WORK REQUIRED
Each entry that follows is to be copied exactly, minus any pictures.

Collected data entries:
┏━━
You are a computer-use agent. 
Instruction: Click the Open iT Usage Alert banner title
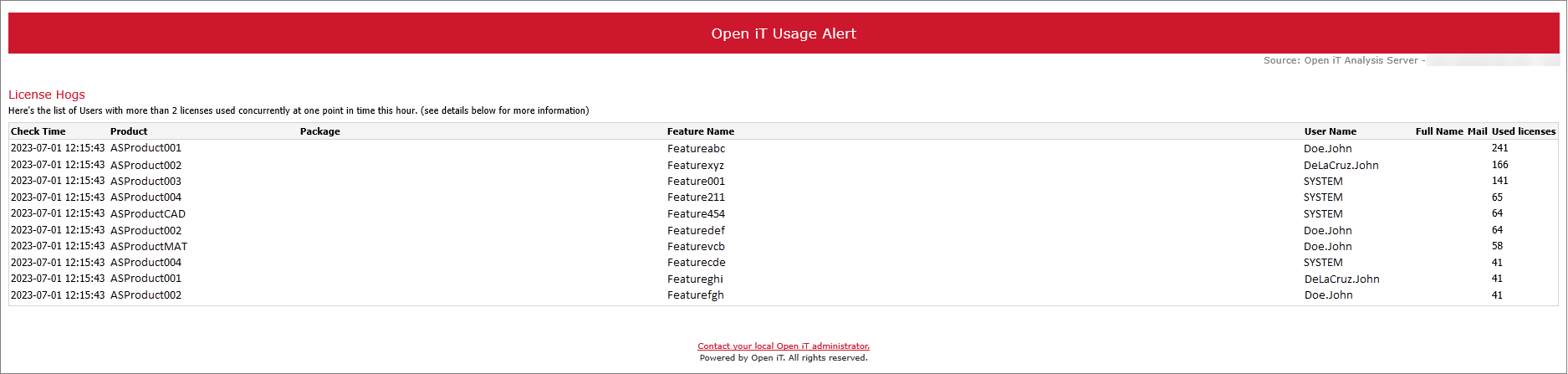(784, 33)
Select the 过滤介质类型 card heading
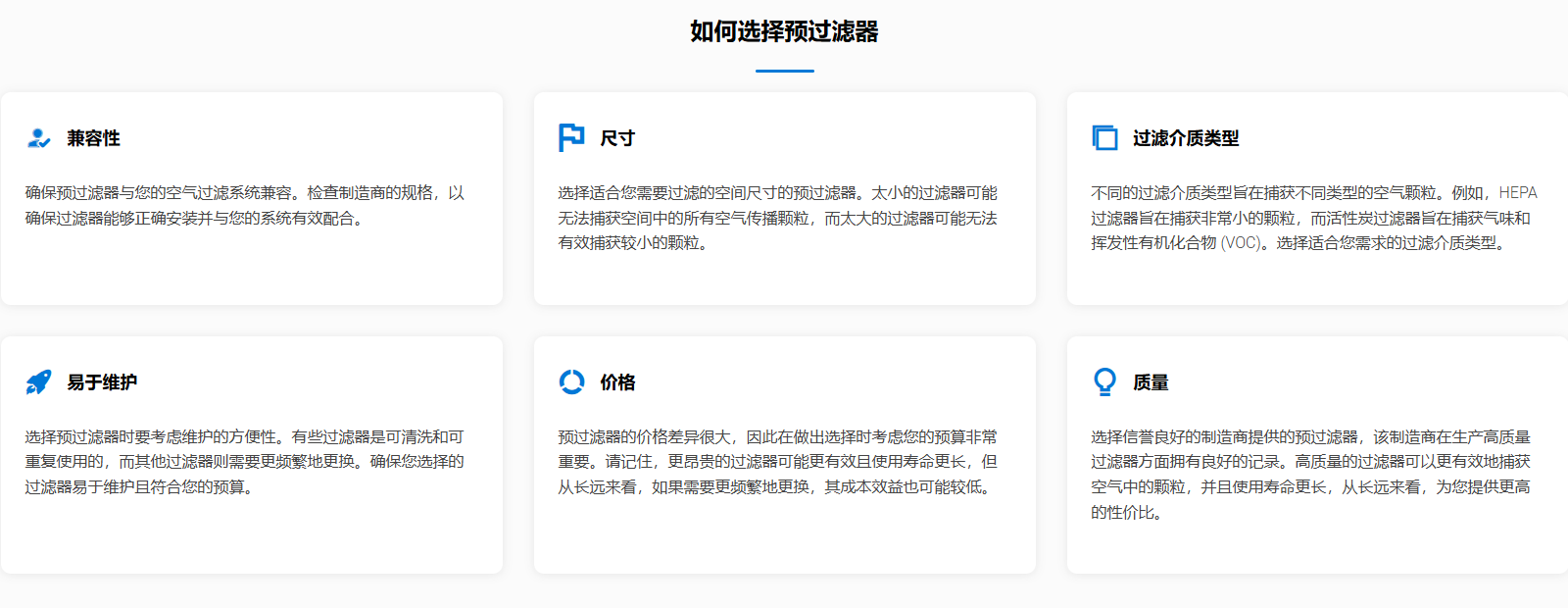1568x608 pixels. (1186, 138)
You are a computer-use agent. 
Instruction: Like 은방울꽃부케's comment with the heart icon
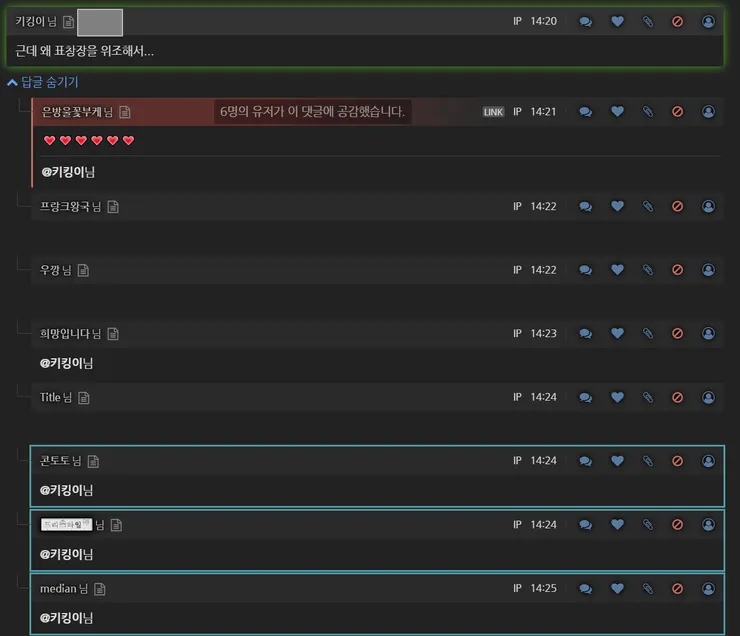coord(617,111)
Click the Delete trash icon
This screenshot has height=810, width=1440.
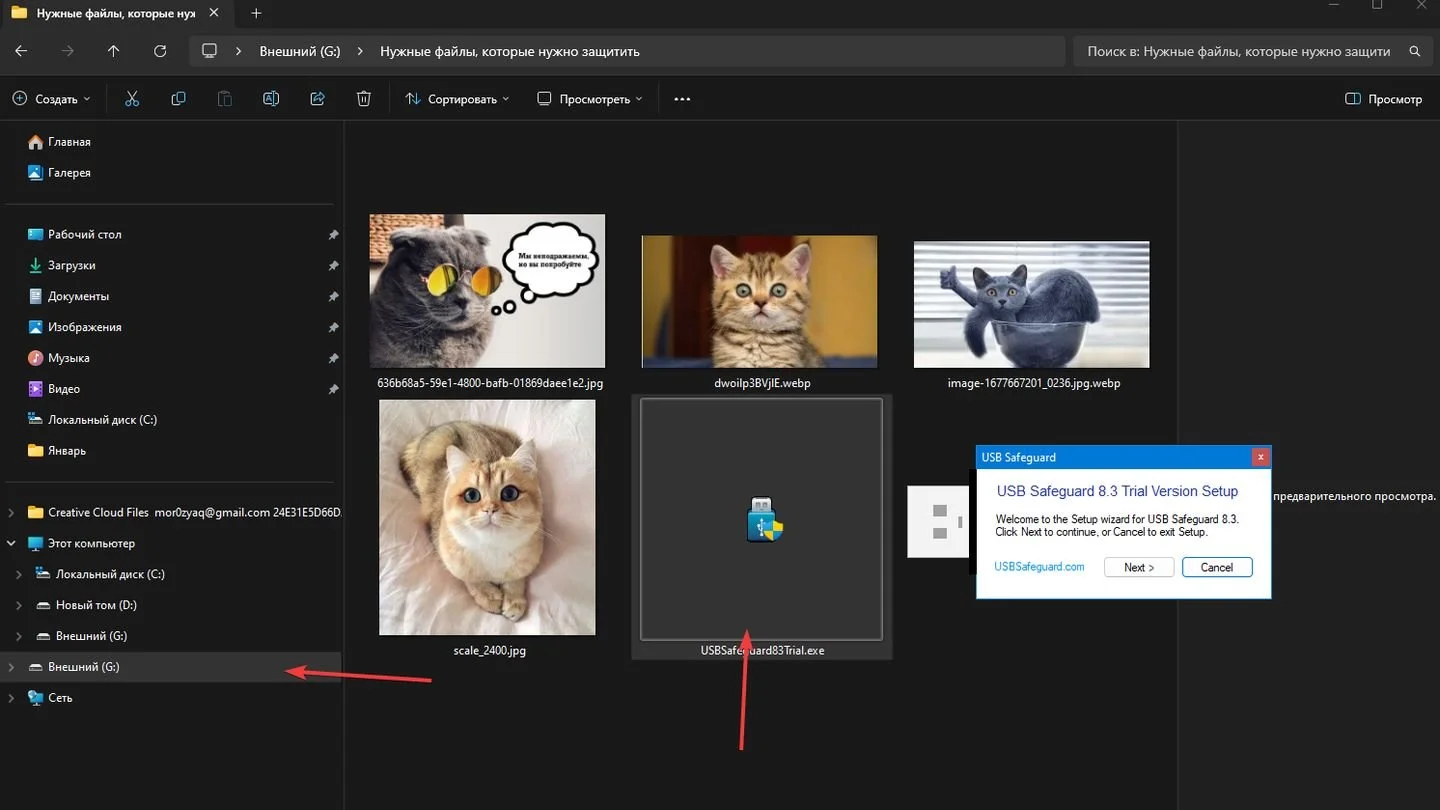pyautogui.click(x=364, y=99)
┗━━
RESPONSE FOR THIS EXERCISE
You are a computer-use agent. 
Instruction: Click the Open iT Usage Alert banner title
(784, 33)
Select the 过滤介质类型 card heading
1568x608 pixels. (1186, 138)
You are a computer-use agent. 
Instruction: Like 은방울꽃부케's comment with the heart icon
coord(617,111)
Click the Delete trash icon
This screenshot has height=810, width=1440.
pyautogui.click(x=364, y=99)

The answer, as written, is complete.